The fearmongering went beyond even the usual places we hear about financial news. On The View, for example, Meghan McCain delivered the sort of status quo–defending bromides we’ve come to expect from her. She insisted the GameStop affair could spiral into an economy-killing disaster because

If the stock ends up plunging because of this, because of GameStop and Wall Street loses billions, at a certain point, it will impact stocks like Apple and Disney and stocks that a lot of average Americans do invest in, and if that happens, average Americans will end up losing even more money.

Her comment doesn’t really make any sense, and she doesn’t seem to have even a rudimentary understanding of what happened. But her comment delivered the important point: namely, that anything that causes volatility in the market could be a disaster for every American household. Translation: we should all be very, very afraid if something isn’t done to keep these Reddit people—whom she compared to the Capitol “insurrectionists”—under control.

Of course, in a functioning and relatively unhampered market, unusual, unexpected things happen all the time. Entrepreneurial actors do things the incumbent firms and “experts” hadn’t counted on. This leads to “instability” and big swings in prices. This is actual capitalism, and it doesn’t mean the marketplace isn’t functioning properly. In fact, it probably means the marketplace is dynamic and responsive to consumers and other market participants. 

But that’s not something Wall Street insiders or their pals in Washington like in the modern era. Although Wall Streeters love to portray themselves as capitalist captains of industry, the fact is they have very little interest in real, competitive capitalism. 

Rather, we live in the era of “too big to fail” (TBTF), when market freedom means nothing and preserving the portfolios of powerful Wall Street institutions—through any means necessary—is all that matters. 

Decades of “Too Big to Fail”

It’s based on the idea that Wall Street is just too important to leave to the market, and Washington must intervene to make sure rich guys on Wall Street stay rich.
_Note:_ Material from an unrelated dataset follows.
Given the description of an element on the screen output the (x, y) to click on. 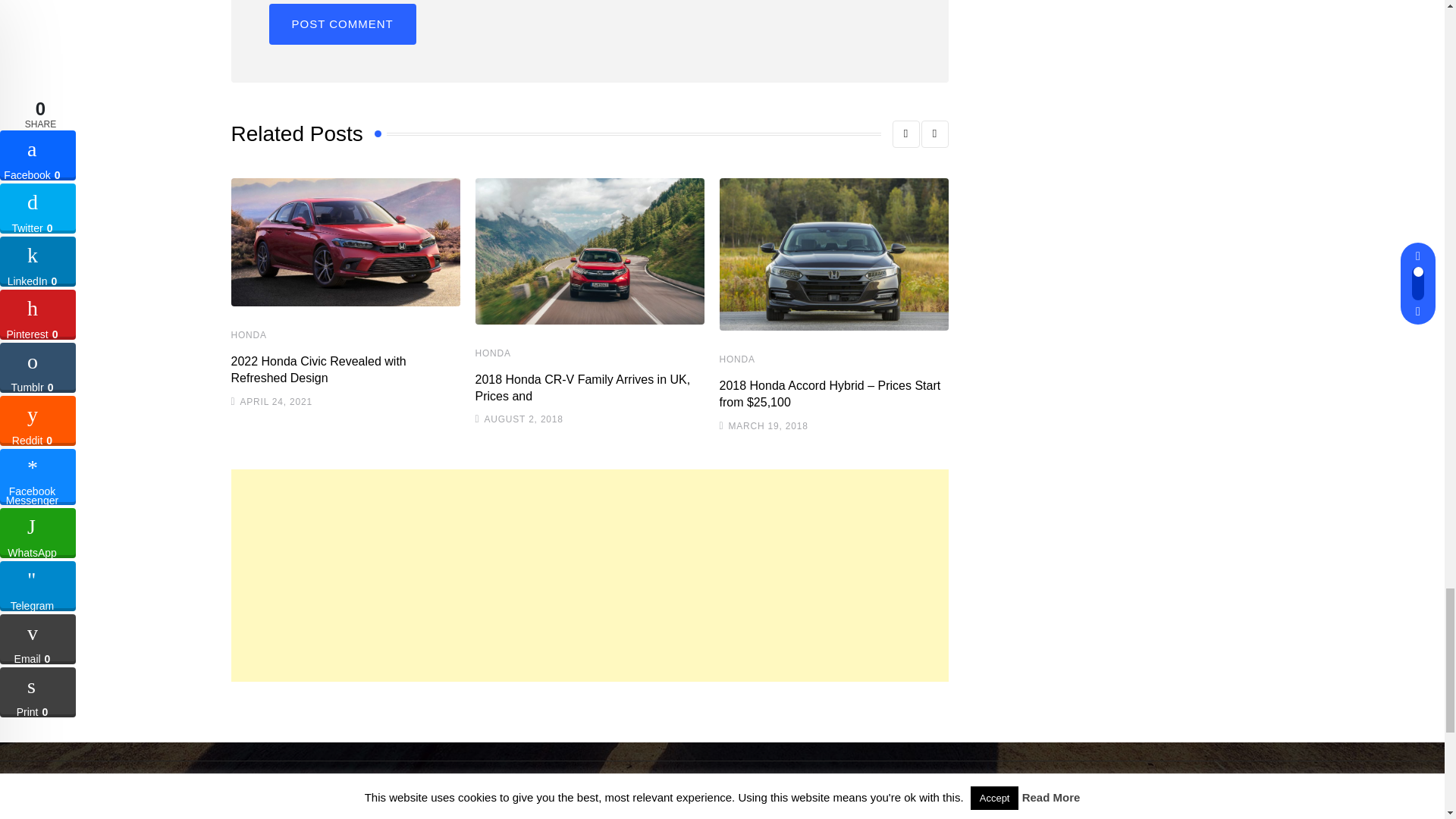
Post Comment (340, 24)
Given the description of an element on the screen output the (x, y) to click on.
David Stockman explains this philosophy: 

[It is] the notion that the “threat of systemic risk” and a cascading contagion of losses from the failure of any big Wall Street institution would be so calamitous that it warranted an exemption from free market discipline.

This goes back at least to the 1994 Mexican bailout—which was really a bailout of investors, not of Mexico—which solidified the process of normalizing huge transfers of wealth from taxpayers and dollar holders to the Wall Street elite. By then, the “Greenspan put” was already in place, with the central bank forever poised to embrace more easy money in pursuit of propping up stock prices. Then came the bailouts of 2008 and the covid-19 avalanche of easy money—all of which lopsidedly benefited Wall Street over the rest of the economy. 

This “exemption from free market discipline” is what Wall Street is all about these days. The financial sector has become accustomed to enjoying bailouts, easy money, and the resulting financialization which puts ever greater amounts of the US economy into the hands of Wall Street money managers. The sector is now built on corporate welfare, not “free markets.” No matter what happens, Wall Street expects the deck to be stacked in its favor.

This is why “volatility” has become a bad word, and “stability” is now the name of the game. It’s why Lebenthal thinks anything out of the ordinary is a threat to the “proper functioning of financial markets.” If some free market innovation and inventiveness actually takes place in some small corner of the marketplace, well, then we’re all expected to get very upset.

That’s the way Wall Street likes it.